Exercise goal:
Give back the listing word for word, from top to bottom.

------------------------

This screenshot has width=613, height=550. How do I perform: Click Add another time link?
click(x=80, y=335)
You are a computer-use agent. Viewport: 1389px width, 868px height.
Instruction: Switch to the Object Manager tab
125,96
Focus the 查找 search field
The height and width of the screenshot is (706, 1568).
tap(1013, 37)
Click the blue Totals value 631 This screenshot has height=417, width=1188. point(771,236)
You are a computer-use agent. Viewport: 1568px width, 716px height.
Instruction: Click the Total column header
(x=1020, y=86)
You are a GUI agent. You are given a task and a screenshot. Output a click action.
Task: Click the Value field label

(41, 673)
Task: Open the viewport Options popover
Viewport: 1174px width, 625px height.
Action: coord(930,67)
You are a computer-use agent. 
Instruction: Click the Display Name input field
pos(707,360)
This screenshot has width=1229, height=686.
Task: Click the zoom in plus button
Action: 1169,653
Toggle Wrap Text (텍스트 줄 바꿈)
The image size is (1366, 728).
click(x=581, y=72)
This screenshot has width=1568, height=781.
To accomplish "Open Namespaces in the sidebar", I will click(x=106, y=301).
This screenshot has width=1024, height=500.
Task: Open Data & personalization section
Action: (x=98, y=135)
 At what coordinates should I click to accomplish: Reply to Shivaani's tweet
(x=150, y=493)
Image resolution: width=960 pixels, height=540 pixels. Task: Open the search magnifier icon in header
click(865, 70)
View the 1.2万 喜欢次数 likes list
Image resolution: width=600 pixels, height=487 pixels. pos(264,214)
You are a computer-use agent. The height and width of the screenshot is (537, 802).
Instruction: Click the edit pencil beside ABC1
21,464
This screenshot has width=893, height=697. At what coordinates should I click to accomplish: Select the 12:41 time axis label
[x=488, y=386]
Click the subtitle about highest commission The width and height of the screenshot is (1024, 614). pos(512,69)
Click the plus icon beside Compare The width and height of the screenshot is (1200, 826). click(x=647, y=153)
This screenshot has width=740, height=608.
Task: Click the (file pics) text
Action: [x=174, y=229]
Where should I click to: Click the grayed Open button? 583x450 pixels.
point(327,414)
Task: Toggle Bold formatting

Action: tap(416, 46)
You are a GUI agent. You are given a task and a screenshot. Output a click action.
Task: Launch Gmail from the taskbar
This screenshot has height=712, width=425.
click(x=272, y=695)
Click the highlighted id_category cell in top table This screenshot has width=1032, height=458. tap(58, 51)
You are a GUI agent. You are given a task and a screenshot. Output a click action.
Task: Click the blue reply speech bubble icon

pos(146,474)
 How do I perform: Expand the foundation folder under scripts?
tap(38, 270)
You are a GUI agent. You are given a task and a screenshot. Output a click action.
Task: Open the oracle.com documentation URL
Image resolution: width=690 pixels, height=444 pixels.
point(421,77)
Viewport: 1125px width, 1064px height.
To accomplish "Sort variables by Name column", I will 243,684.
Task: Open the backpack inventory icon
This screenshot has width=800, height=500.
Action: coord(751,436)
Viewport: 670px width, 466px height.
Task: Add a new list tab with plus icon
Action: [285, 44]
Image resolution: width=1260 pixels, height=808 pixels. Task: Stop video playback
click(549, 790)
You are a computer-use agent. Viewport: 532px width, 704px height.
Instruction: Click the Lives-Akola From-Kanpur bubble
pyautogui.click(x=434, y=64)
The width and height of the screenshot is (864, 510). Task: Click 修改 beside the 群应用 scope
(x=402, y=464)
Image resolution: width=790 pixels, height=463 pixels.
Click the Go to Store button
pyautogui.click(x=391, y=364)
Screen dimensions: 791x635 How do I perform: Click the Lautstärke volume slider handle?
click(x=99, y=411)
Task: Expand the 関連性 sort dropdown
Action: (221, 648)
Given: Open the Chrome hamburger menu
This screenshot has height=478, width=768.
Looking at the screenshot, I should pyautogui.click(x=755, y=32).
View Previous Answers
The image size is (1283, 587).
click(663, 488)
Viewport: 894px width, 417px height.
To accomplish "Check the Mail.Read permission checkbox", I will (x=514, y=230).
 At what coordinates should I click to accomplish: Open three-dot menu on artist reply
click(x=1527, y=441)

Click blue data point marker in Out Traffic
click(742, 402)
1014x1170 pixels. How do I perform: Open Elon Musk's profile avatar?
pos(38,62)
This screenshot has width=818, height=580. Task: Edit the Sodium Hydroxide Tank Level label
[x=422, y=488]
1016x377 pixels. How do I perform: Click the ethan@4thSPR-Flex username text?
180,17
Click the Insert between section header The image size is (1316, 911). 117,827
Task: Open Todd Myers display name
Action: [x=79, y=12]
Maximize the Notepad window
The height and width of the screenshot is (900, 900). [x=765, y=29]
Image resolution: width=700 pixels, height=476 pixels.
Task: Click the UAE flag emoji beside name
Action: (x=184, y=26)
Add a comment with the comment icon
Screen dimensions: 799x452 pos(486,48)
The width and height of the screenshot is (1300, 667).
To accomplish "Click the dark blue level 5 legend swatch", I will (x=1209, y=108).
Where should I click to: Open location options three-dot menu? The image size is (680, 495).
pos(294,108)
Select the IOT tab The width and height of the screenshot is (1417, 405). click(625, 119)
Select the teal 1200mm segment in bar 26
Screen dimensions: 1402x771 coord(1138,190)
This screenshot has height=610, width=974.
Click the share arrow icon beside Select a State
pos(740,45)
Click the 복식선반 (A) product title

------------------------

Solution for this problem:
This screenshot has width=613, height=550. How do I perform: Click Add another time link?
click(x=80, y=335)
You are a computer-use agent. Viewport: 1389px width, 868px height.
Instruction: Switch to the Object Manager tab
125,96
Focus the 查找 search field
The height and width of the screenshot is (706, 1568).
tap(1013, 37)
Click the blue Totals value 631 This screenshot has height=417, width=1188. point(771,236)
You are a computer-use agent. Viewport: 1568px width, 716px height.
Instruction: Click the Total column header
(x=1020, y=86)
You are a GUI agent. You are given a task and a screenshot. Output a click action.
Task: Click the Value field label

(41, 673)
Task: Open the viewport Options popover
Viewport: 1174px width, 625px height.
Action: coord(930,67)
You are a computer-use agent. 
Instruction: Click the Display Name input field
pos(707,360)
This screenshot has width=1229, height=686.
Task: Click the zoom in plus button
Action: 1169,653
Toggle Wrap Text (텍스트 줄 바꿈)
The image size is (1366, 728).
click(x=581, y=72)
This screenshot has width=1568, height=781.
To accomplish "Open Namespaces in the sidebar", I will click(x=106, y=301).
This screenshot has width=1024, height=500.
Task: Open Data & personalization section
Action: (x=98, y=135)
 At what coordinates should I click to accomplish: Reply to Shivaani's tweet
(x=150, y=493)
Image resolution: width=960 pixels, height=540 pixels. Task: Open the search magnifier icon in header
click(865, 70)
View the 1.2万 喜欢次数 likes list
Image resolution: width=600 pixels, height=487 pixels. pos(264,214)
You are a computer-use agent. The height and width of the screenshot is (537, 802).
Instruction: Click the edit pencil beside ABC1
21,464
This screenshot has width=893, height=697. At what coordinates should I click to accomplish: Select the 12:41 time axis label
[x=488, y=386]
Click the subtitle about highest commission The width and height of the screenshot is (1024, 614). pos(512,69)
Click the plus icon beside Compare The width and height of the screenshot is (1200, 826). click(x=647, y=153)
This screenshot has width=740, height=608.
Task: Click the (file pics) text
Action: [x=174, y=229]
Where should I click to: Click the grayed Open button? 583x450 pixels.
point(327,414)
Task: Toggle Bold formatting

Action: tap(416, 46)
You are a GUI agent. You are given a task and a screenshot. Output a click action.
Task: Launch Gmail from the taskbar
This screenshot has height=712, width=425.
click(x=272, y=695)
Click the highlighted id_category cell in top table This screenshot has width=1032, height=458. tap(58, 51)
You are a GUI agent. You are given a task and a screenshot. Output a click action.
Task: Click the blue reply speech bubble icon

pos(146,474)
 How do I perform: Expand the foundation folder under scripts?
tap(38, 270)
You are a GUI agent. You are given a task and a screenshot. Output a click action.
Task: Open the oracle.com documentation URL
Image resolution: width=690 pixels, height=444 pixels.
point(421,77)
Viewport: 1125px width, 1064px height.
To accomplish "Sort variables by Name column", I will 243,684.
Task: Open the backpack inventory icon
This screenshot has width=800, height=500.
Action: coord(751,436)
Viewport: 670px width, 466px height.
Task: Add a new list tab with plus icon
Action: [285, 44]
Image resolution: width=1260 pixels, height=808 pixels. Task: Stop video playback
click(549, 790)
You are a computer-use agent. Viewport: 532px width, 704px height.
Instruction: Click the Lives-Akola From-Kanpur bubble
pyautogui.click(x=434, y=64)
The width and height of the screenshot is (864, 510). Task: Click 修改 beside the 群应用 scope
(x=402, y=464)
Image resolution: width=790 pixels, height=463 pixels.
Click the Go to Store button
pyautogui.click(x=391, y=364)
Screen dimensions: 791x635 How do I perform: Click the Lautstärke volume slider handle?
click(x=99, y=411)
Task: Expand the 関連性 sort dropdown
Action: (221, 648)
Given: Open the Chrome hamburger menu
This screenshot has height=478, width=768.
Looking at the screenshot, I should pyautogui.click(x=755, y=32).
View Previous Answers
The image size is (1283, 587).
click(663, 488)
Viewport: 894px width, 417px height.
To accomplish "Check the Mail.Read permission checkbox", I will (x=514, y=230).
 At what coordinates should I click to accomplish: Open three-dot menu on artist reply
click(x=1527, y=441)

Click blue data point marker in Out Traffic
click(742, 402)
1014x1170 pixels. How do I perform: Open Elon Musk's profile avatar?
pos(38,62)
This screenshot has width=818, height=580. Task: Edit the Sodium Hydroxide Tank Level label
[x=422, y=488]
1016x377 pixels. How do I perform: Click the ethan@4thSPR-Flex username text?
180,17
Click the Insert between section header The image size is (1316, 911). 117,827
Task: Open Todd Myers display name
Action: [x=79, y=12]
Maximize the Notepad window
The height and width of the screenshot is (900, 900). [x=765, y=29]
Image resolution: width=700 pixels, height=476 pixels.
Task: Click the UAE flag emoji beside name
Action: (x=184, y=26)
Add a comment with the comment icon
Screen dimensions: 799x452 pos(486,48)
The width and height of the screenshot is (1300, 667).
To accomplish "Click the dark blue level 5 legend swatch", I will (x=1209, y=108).
Where should I click to: Open location options three-dot menu? The image size is (680, 495).
pos(294,108)
Select the IOT tab The width and height of the screenshot is (1417, 405). click(625, 119)
Select the teal 1200mm segment in bar 26
Screen dimensions: 1402x771 coord(1138,190)
This screenshot has height=610, width=974.
Click the share arrow icon beside Select a State
pos(740,45)
Click the 복식선반 (A) product title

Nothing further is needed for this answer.